Lithium treatment is associated with a number of undesired side-effects that involve different organ systems. Gastro-intestinal complaints such as nausea, vomiting, and diarrhoea are relatively common. Nausea affects around 10–20% of patients, particularly in the early phase of treatment and often diminishes with longer treatment duration (87). Fine hand tremor is reported by about 25% of patients treated with lithium (88), the absolute risk increase was 9.6% compared to placebo in short-term trials [NNH = 10, (89)]. Clinically, it presents as postural tremor and its frequency and intensity correlate with lithium serum levels (90). Management mainly includes dose reduction. Pharmacological management with propranolol is recommended only in cases of severe tremor, as beta-blockers may introduce other side-effects (91).

The risk of hypothyroidism is increased 5.78-fold compared to placebo (92) and lithium may lead to increased blood calcium and parathyroid hormone levels (93). TSH and calcium levels should therefore be monitored regularly; hypothyroidism can be managed by levothyroxine substitution and is no reason for discontinuing lithium.

Cardiological harms may also arise from lithium treatment. In a recent review, the most common ECG abnormality was T wave inversion. Further alterations include QT prolongation and ventricular tachyarrhythmias (94).

SOURCE DATA |

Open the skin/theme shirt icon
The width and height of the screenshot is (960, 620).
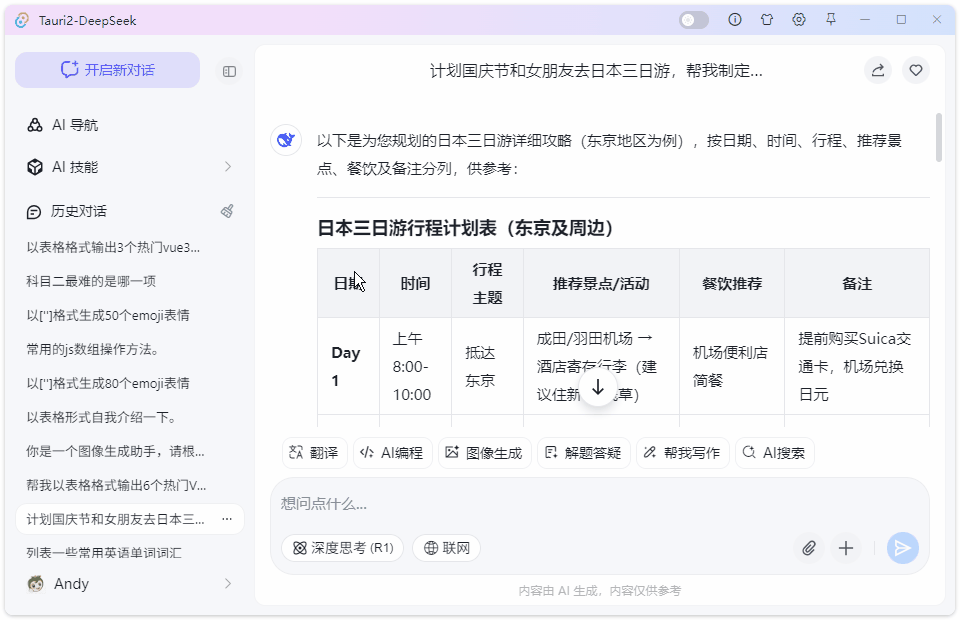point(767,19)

==

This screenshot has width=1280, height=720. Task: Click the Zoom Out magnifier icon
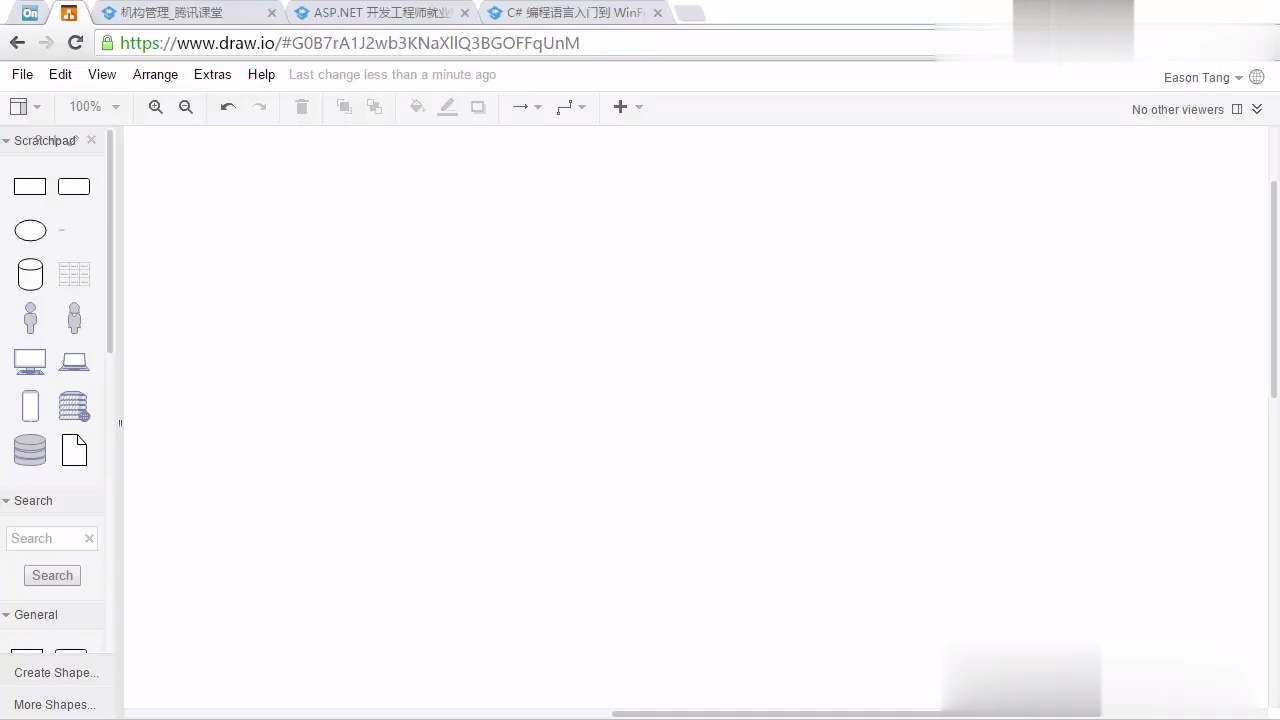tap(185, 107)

WHAT THIS TASK INVOLVES |
Reproduce the passage on lithium side-effects word for word, starting at "Cardiological harms may" and ending at "ventricular tachyarrhythmias (94).".

RESULT OF THIS TASK |
Cardiological harms may also arise from lithium treatment. In a recent review, the most common ECG abnormality was T wave inversion. Further alterations include QT prolongation and ventricular tachyarrhythmias (94).